Peroxisomes are essential organelles exerting key functions in fatty acid metabolism such as the degradation of very long-chain fatty acids. Our results showed that two genes involved in lipid metabolism were significantly up-regulated. Acyl-CoA synthetase long-chain family member 4 (Acsl4) and acyl-CoA synthetase long-chain family member 6 (Acsl6) were isozyme of the long-chain fatty-acid-coenzyme A ligase family. Although differing in substrate specificity, subcellular localization, and tissue distribution, all isozymes of this family converted free long-chain fatty acids into fatty acyl-CoA esters, and thereby played a key role in lipid biosynthesis and fatty acid degradation. ACSL4 has a unique substrate specificity for arachidonic acid and modified membrane lipid composition in a manner favourable to lipid peroxidation. Hepatic ACSL4 is coregulated with the phospholipid (PL)-remodeling enzyme lysophosphatidylcholine (LPC) acyltransferase 3 to modulate the plasma triglyceride (TG) metabolism. Liver-specific knockdown of ACSL4 revealed a substantial decrease in circulating VLDL-TG levels and lipid peroxidation in mice fed a high-fat diet (Singh et al., 2019).
We also found one lipid metabolism related gene was significantly down-regulated. ATP-binding cassette, sub-family D (ALD), member 2 (ABCD2) is a member of the ALD subfamily, which is involved in peroxisomal import of fatty acids and/or fatty acyl-CoAs in the organelle. ABCD2 plays a role in the degradation of long-chain saturated and omega 9-monounsaturated fatty acids and in the synthesis of docosahexanoic acid (DHA) (Fourcade et al., 2009). The absence of ABCD2 altered expression of gene clusters associated with lipid metabolism, including PPARα signaling (Liu et al., 2014). Overexpression of ABCD2 alone prevented oxidative lesions to proteins in a mouse X-linked Adrenoleukodystrophy model (Fourcade et al., 2010) .

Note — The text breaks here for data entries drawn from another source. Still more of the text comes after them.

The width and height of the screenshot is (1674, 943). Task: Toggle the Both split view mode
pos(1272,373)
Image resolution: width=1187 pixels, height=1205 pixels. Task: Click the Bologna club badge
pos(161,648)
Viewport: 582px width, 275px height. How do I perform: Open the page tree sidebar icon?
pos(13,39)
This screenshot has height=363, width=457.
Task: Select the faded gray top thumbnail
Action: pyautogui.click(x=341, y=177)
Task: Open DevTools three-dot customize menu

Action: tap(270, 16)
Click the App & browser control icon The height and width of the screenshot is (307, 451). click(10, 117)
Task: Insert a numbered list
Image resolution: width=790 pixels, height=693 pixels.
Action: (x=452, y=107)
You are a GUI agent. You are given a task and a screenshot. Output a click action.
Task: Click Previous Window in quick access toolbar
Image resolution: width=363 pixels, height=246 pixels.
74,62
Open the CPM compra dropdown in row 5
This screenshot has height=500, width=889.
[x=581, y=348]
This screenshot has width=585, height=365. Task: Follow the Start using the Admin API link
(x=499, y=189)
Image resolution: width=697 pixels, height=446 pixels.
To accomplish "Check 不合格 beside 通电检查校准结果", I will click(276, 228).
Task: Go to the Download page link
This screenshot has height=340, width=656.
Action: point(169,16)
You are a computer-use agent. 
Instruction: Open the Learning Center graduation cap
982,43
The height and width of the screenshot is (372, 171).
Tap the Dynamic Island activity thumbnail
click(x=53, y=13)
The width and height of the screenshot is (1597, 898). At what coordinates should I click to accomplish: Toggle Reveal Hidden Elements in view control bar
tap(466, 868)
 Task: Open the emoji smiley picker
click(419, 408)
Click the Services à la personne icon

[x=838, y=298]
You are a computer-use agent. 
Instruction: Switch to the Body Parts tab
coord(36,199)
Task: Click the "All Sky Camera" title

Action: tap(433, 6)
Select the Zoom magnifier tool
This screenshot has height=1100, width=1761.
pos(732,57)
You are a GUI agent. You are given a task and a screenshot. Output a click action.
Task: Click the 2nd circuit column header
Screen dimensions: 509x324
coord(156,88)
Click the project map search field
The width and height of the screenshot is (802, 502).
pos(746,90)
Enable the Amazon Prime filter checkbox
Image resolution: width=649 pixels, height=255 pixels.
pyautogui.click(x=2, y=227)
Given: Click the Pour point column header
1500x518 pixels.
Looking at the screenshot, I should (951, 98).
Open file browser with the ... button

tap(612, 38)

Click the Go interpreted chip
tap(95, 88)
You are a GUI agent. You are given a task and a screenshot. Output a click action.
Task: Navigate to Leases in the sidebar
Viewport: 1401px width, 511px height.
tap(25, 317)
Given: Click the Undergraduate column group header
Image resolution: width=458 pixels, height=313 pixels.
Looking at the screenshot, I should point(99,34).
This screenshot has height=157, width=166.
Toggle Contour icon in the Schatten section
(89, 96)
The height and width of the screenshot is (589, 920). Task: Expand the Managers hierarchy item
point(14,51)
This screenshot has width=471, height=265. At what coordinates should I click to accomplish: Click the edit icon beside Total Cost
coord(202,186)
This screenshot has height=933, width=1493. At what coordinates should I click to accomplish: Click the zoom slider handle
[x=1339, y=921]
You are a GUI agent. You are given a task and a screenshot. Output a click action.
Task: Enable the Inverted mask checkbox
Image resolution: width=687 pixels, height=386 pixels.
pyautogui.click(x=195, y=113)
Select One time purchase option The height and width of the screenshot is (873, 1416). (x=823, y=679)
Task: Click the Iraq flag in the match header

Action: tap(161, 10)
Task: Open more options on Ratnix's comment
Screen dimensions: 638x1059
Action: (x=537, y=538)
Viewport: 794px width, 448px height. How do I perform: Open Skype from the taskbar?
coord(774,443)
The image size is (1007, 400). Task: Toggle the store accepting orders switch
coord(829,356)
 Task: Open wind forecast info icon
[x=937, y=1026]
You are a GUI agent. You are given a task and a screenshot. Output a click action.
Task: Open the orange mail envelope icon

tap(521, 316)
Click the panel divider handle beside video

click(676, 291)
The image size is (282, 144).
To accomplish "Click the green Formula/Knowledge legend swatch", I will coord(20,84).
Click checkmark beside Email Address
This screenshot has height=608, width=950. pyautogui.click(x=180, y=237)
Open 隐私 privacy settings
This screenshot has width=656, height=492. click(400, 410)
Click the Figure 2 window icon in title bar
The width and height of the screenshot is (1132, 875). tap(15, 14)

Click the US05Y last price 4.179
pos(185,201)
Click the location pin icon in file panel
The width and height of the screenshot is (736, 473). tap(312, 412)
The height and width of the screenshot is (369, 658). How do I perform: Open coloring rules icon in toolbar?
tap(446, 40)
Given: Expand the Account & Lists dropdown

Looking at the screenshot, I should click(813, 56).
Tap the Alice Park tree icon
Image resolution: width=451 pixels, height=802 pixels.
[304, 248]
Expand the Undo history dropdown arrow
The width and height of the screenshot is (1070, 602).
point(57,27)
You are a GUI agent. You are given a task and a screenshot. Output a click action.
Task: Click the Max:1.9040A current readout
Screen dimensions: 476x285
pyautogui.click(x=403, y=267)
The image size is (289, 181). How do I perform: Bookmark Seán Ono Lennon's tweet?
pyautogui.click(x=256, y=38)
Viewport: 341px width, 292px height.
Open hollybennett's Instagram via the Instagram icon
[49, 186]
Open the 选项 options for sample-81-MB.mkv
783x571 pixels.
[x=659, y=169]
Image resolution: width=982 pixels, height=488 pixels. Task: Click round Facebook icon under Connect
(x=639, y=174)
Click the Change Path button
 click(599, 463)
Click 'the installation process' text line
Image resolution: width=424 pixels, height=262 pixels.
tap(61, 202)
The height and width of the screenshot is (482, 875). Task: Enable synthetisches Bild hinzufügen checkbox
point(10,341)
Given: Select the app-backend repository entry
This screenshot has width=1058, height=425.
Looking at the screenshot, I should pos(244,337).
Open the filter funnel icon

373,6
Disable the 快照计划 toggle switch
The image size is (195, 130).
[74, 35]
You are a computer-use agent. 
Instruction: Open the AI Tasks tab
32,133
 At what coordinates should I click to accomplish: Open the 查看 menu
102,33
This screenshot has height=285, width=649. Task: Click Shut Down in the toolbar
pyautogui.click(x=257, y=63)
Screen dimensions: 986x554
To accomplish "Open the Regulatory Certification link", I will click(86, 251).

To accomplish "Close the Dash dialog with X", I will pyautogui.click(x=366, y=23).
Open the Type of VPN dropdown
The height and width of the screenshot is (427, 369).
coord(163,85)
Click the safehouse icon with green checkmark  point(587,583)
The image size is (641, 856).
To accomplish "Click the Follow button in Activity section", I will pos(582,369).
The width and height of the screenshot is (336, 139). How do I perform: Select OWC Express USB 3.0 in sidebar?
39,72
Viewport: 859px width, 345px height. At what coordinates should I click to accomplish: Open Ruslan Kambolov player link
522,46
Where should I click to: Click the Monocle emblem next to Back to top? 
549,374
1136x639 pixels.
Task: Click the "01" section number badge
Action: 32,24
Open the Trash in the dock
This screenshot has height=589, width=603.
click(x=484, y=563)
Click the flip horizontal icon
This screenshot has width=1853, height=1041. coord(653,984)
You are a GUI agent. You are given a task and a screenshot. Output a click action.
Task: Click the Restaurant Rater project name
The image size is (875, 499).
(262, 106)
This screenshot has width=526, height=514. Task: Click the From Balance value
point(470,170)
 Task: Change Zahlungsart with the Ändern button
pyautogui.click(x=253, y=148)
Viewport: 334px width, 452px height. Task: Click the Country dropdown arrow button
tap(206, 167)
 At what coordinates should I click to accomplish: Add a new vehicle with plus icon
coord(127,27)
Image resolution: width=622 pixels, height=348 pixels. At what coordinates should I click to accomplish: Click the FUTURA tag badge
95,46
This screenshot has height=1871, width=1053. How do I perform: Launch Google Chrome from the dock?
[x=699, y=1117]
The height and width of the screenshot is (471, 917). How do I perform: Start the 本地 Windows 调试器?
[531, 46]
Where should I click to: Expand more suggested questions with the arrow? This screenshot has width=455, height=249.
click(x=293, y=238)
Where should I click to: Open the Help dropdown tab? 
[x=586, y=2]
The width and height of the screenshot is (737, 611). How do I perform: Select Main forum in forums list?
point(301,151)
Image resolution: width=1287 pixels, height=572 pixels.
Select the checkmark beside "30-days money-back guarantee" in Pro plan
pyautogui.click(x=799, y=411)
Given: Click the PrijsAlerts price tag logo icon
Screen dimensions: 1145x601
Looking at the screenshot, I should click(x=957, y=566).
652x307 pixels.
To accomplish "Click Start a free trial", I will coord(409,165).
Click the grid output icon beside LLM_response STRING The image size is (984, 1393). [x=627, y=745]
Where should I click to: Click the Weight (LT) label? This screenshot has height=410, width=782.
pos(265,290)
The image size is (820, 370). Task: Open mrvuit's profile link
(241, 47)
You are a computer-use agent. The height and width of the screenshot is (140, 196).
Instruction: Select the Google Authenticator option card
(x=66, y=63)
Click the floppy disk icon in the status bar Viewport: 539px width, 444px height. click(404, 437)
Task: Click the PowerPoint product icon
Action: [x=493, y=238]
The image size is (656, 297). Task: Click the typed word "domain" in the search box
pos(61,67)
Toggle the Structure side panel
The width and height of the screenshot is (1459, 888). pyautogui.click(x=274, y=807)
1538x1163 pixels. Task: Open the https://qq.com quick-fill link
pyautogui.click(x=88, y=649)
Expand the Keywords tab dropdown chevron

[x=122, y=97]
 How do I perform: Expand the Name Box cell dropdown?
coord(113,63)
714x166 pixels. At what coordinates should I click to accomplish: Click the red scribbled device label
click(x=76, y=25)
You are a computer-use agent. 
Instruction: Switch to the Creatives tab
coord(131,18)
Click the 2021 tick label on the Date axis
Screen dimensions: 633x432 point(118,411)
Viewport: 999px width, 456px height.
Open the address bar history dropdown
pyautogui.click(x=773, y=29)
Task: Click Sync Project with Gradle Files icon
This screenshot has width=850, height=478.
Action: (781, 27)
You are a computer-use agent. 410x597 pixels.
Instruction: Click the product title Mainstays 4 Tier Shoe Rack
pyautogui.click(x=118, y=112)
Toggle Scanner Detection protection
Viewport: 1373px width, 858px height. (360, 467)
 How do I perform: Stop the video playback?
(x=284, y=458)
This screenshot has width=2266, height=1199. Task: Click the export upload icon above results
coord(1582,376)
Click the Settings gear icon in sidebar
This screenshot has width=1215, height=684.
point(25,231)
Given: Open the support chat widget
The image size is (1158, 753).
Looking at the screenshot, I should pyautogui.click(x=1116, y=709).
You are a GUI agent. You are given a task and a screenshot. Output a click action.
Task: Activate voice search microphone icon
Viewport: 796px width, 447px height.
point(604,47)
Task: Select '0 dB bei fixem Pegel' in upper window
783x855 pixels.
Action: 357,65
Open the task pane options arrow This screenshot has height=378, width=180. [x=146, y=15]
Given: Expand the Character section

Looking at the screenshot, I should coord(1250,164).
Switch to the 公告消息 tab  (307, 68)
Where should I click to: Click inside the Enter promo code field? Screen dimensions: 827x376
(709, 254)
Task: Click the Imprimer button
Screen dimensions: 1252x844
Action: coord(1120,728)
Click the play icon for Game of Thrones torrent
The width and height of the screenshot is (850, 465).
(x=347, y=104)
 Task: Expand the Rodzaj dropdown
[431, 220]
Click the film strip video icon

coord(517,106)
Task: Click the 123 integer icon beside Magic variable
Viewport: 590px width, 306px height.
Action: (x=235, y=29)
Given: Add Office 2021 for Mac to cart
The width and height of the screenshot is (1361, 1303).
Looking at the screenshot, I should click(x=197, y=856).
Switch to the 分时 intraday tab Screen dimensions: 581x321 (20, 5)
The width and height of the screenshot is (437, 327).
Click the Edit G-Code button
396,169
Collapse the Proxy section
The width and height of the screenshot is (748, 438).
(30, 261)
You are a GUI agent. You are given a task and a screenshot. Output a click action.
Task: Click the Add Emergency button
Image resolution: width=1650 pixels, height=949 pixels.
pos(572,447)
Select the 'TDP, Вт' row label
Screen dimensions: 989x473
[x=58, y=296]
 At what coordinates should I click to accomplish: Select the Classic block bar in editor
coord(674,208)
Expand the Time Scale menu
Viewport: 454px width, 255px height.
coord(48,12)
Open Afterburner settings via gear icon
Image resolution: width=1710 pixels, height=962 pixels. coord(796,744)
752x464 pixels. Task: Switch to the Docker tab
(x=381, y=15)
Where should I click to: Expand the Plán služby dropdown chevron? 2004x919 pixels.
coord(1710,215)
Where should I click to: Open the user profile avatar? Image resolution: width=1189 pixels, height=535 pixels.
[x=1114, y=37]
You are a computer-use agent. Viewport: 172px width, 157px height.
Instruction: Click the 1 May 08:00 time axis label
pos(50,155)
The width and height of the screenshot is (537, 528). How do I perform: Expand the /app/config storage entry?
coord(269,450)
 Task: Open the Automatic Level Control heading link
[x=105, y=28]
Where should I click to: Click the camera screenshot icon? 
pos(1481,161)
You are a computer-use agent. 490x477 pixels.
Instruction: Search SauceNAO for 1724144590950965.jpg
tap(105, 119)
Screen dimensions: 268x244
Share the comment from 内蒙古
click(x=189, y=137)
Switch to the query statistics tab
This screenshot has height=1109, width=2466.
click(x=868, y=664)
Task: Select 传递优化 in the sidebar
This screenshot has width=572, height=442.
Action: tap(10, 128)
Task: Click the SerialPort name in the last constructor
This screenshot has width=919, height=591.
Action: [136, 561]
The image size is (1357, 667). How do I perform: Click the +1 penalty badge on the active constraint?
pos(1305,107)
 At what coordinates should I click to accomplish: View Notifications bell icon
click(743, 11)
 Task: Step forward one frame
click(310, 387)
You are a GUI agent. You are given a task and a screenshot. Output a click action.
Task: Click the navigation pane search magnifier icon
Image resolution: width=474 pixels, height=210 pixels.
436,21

Our results showed that the expression of several genes involved in the glucose metabolism were significantly changed (Table S3). Insulin interacts with the insulin receptor, and the activated receptor promotes activity of the phosphoinositide-3 kinase (PI3K) enzyme. The function of differentially expressed lncRNAs were not fully understood, but their predicted target genes such as acetyl-CoA carboxylase beta (Acacb) and fructose bisphosphatase 2 (Fbp2) were involved in the glucose metabolisms.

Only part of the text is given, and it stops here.